Snapshots (100 ns) from production simulations of parallel and antiparallel models were used to initialize steered MD simulations in which the intermembrane distance varied between 20 and 38 nm. New systems were initialized from snapshots taken every $\mathrm{\Delta }d=1\hspace{0.17em}\text{nm}$ at membrane distances of $d_i=20\hspace{0.17em}\text{nm}$ to $d_i=34\hspace{0.17em}\text{nm}$ and additionally, at 38 nm. Each of these was equilibrated for 20 ns and evolved to 100 ns of simulation time. During the simulations, the forces acting on anchors (F_a) and on membranes (F_m) were recorded every 100 ps. The total force acting on every Dsc2/Dsg2 heterodimer was then calculated for each system $d_i$ as

$$F\left(d_i\right)=0.5\ast \left(F{a}^{top}\left(d_i\right)+F{m}^{top}\left(d_i\right)-F{a}^{bottom}\left(d_i\right)-F{m}^{bottom}\left(d_i\right)\right),$$

where top and bottom denote upper and lower membrane, respectively, and averages are taken over time and over single cadherins.
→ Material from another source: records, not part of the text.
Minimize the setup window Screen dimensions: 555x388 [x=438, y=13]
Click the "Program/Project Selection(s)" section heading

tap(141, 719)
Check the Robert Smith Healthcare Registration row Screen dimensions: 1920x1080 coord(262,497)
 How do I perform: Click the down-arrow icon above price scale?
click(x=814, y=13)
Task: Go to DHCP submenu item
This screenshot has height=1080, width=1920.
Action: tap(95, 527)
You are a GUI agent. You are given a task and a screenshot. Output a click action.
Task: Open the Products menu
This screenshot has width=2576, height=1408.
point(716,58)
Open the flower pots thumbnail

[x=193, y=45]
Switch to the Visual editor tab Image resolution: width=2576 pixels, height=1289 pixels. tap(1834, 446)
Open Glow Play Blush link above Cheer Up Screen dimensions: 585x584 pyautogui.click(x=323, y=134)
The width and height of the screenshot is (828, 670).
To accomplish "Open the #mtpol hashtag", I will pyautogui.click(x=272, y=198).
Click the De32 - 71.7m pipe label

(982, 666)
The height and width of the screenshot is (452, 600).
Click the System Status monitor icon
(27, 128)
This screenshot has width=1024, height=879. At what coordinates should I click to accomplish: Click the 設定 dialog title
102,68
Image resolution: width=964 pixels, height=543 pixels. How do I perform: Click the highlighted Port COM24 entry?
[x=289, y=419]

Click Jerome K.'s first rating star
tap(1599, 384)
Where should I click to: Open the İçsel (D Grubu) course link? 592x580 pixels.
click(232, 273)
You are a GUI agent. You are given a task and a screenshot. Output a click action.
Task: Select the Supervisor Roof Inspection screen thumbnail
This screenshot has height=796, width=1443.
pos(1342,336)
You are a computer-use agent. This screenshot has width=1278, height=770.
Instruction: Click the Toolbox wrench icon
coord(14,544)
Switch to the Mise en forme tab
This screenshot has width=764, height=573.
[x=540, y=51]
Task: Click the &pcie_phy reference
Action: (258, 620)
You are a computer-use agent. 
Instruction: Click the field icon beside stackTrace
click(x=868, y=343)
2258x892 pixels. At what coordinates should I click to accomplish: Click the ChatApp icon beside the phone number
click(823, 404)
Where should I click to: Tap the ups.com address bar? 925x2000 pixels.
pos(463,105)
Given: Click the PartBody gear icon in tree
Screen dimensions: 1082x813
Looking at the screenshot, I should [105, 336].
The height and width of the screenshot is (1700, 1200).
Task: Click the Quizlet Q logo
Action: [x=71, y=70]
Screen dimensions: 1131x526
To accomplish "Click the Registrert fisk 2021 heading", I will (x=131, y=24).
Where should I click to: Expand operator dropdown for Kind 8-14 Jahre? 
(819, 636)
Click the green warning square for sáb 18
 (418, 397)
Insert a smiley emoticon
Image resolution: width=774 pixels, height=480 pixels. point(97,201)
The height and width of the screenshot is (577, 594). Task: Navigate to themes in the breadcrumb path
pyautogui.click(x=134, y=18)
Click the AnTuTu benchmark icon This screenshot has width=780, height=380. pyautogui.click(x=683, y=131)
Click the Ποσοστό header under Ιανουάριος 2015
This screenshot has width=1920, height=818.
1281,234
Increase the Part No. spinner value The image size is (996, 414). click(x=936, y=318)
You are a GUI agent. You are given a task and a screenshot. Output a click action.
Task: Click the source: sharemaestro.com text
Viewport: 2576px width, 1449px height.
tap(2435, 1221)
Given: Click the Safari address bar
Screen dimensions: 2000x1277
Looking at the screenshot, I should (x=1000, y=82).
The potential of mean force corresponds to the reversible work done by membranes to squeeze the desmosome, which was calculated as

$$W\left(d_i+\mathrm{\Delta }d\right)=-{\displaystyle \sum _{d=0}^{d=d_i+\mathrm{\Delta }d}F\left(d\right)\mathrm{\Delta }d}.$$

Since W is defined within an additive constant, the resulting curves were shifted to have a minimum at W = 0 kJ/mol [i.e., where F(d) = 0]. To account for possible sampling errors, a bootstrapping procedure was employed, with work recalculated 200 times from a randomly selected subset of 6% measurements.

Stiffness from Elastic Network Model.

To compare the stiffness of different desmosome architectures, we constructed elastic network models for tetramers of Dsc2–Dsg2 heterodimers (with four cadherins protruding from each membrane) in the C_α representation (47) with a cutoff distance of 15 Å and uniform spring constant C. The vector R = (R₁, …, R_N)^T of atom displacements in response to external forces F = (F₁, …, F_N)^T can be calculated as

$$R=H^{-1}F,$$

where $H^{-1}$ denotes the pseudoinverse of the Hessian matrix H. The dimensionless stiffness can then be calculated as

$$Y_{el}=\sqrt{\frac{{{\displaystyle \sum }}_{i=1}^N{F}_i^2}{C^2{{\displaystyle \sum }}_{i=1}^N{R}_i^2}}=\sqrt{\frac{F^{T}F}{C^2{F}^T{\left(H^{-1}\right)}^{2}F}}.$$

We applied uniform forces, |F_i| = 1, to the C_α atoms of the EC5 domains. To probe desmosome stretching normal to the membranes and shearing parallel to the membranes in two principal directions, the forces F_i were directed along the z, y, and x axes, respectively, with opposite force directions for cadherins in the upper and lower rows

Code Availability.

The reconstruction, sub-tomogram averaging, and classification code referenced here are available in Github (Artiatomi: https://github.com/uermel/Artiatomi).

Data Availability.

The 26-Å density map of the cryo-ET density was deposited in the Electron Microscopy Data Bank (accession no. EMD-11678), and the fitted model is in the PDB (ID code 7A7D). Other raw data are available from the corresponding authors upon reasonable request.